# [WHAT IS EXPECTED]
Copy out the entries below exactly as they stand, but only from the line containing "Given: Switch language to EN" through the line containing "The width and".

Start of DATA SUPPLIED

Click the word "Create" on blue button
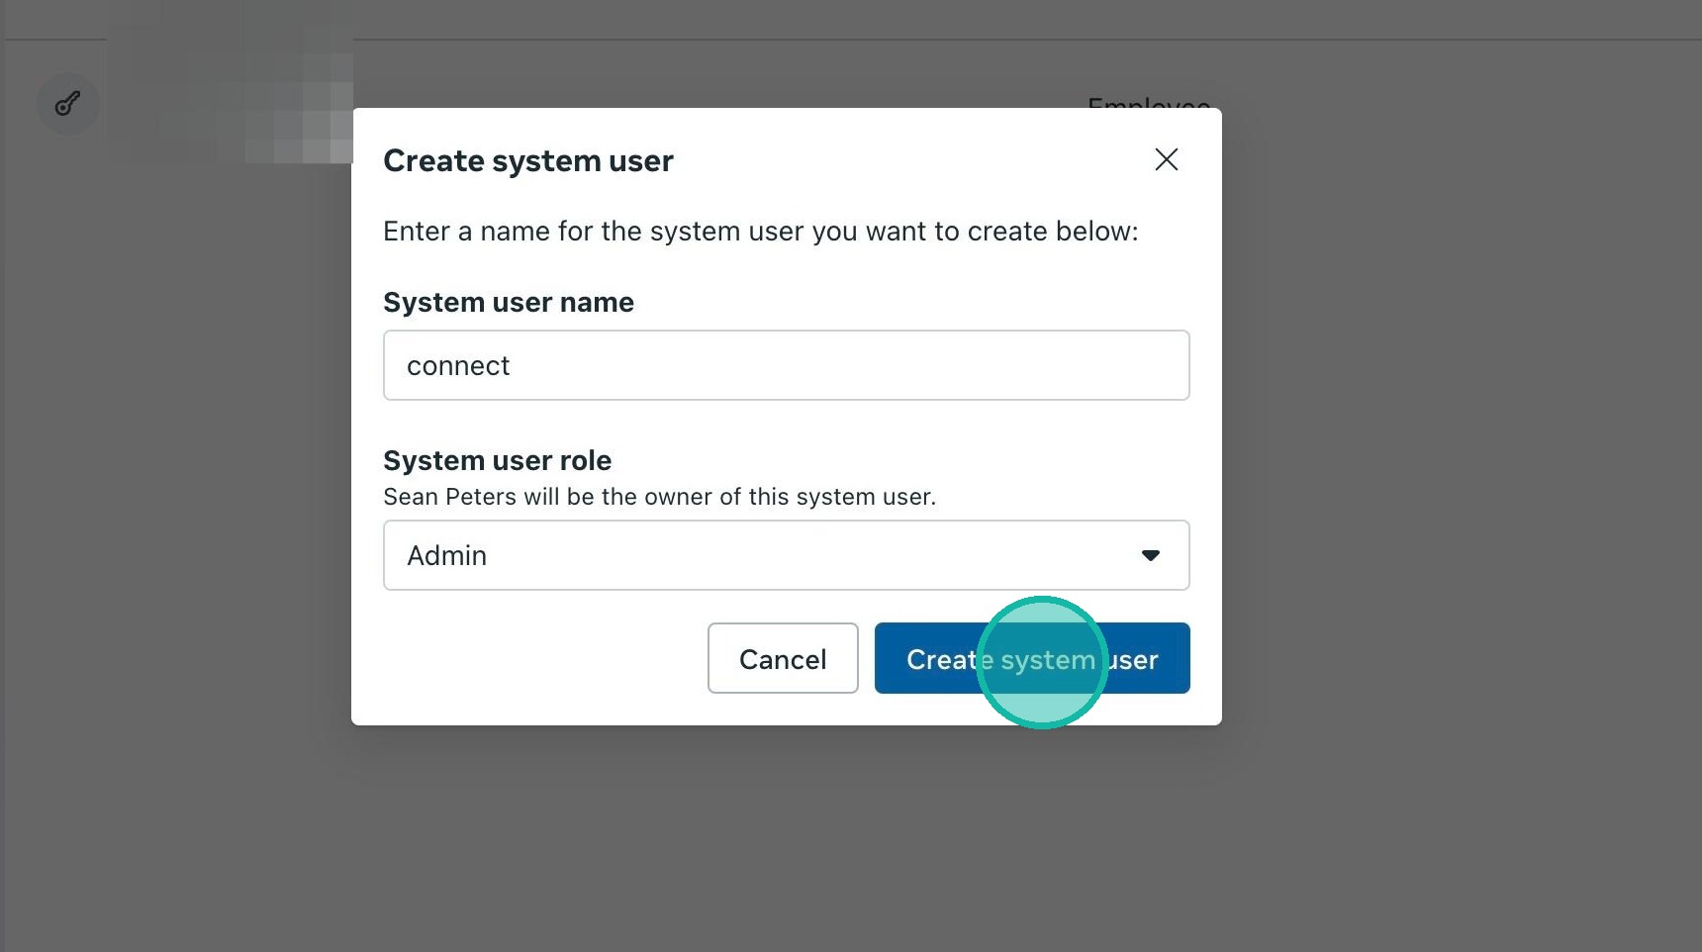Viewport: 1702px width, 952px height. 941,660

End of DATA SUPPLIED
Start of DATA SUPPLIED

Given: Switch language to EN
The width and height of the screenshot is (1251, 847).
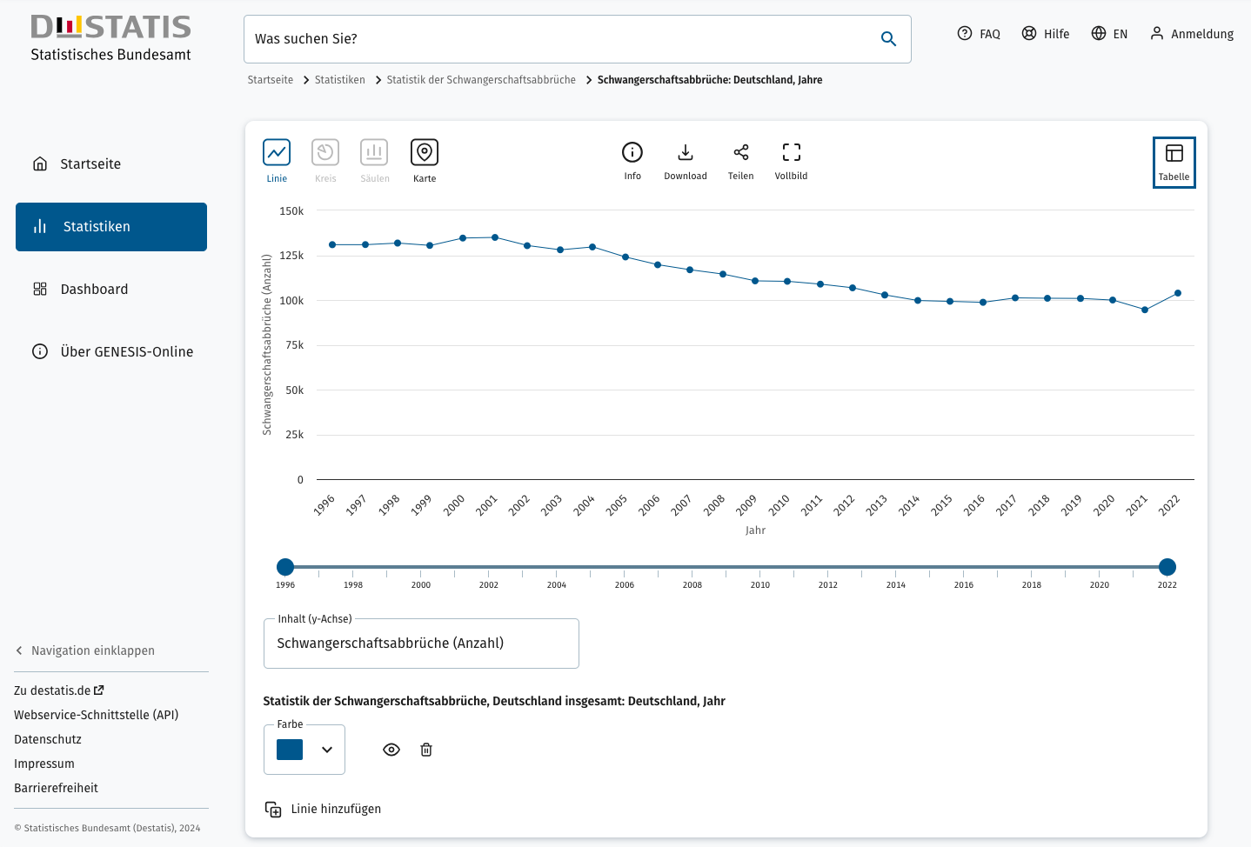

End of DATA SUPPLIED
Start of DATA SUPPLIED

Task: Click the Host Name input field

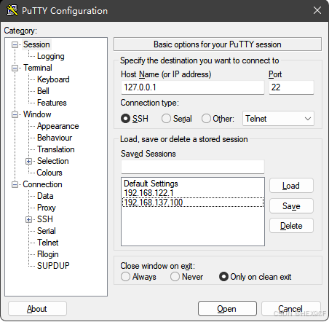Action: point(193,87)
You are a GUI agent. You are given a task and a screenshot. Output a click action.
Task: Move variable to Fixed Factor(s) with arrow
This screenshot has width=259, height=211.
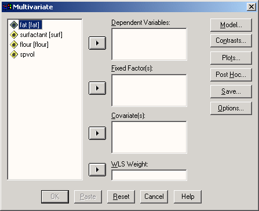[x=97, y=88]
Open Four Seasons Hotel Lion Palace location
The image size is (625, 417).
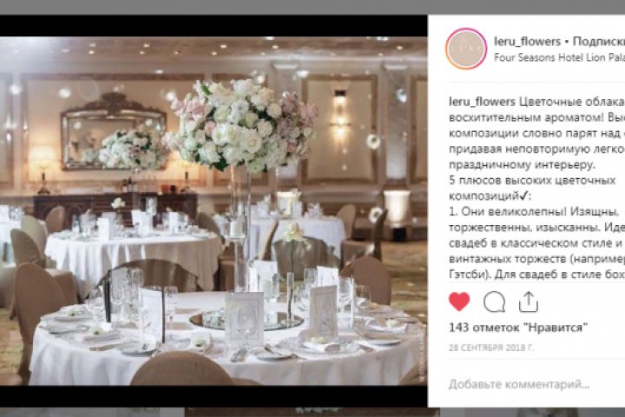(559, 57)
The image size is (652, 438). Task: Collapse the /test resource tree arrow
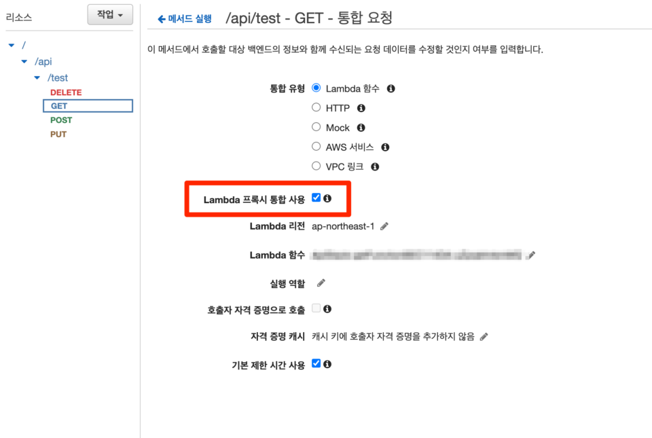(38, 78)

End of DATA SUPPLIED

# [REPLY]
Given: Switch language to EN
The width and height of the screenshot is (1251, 847).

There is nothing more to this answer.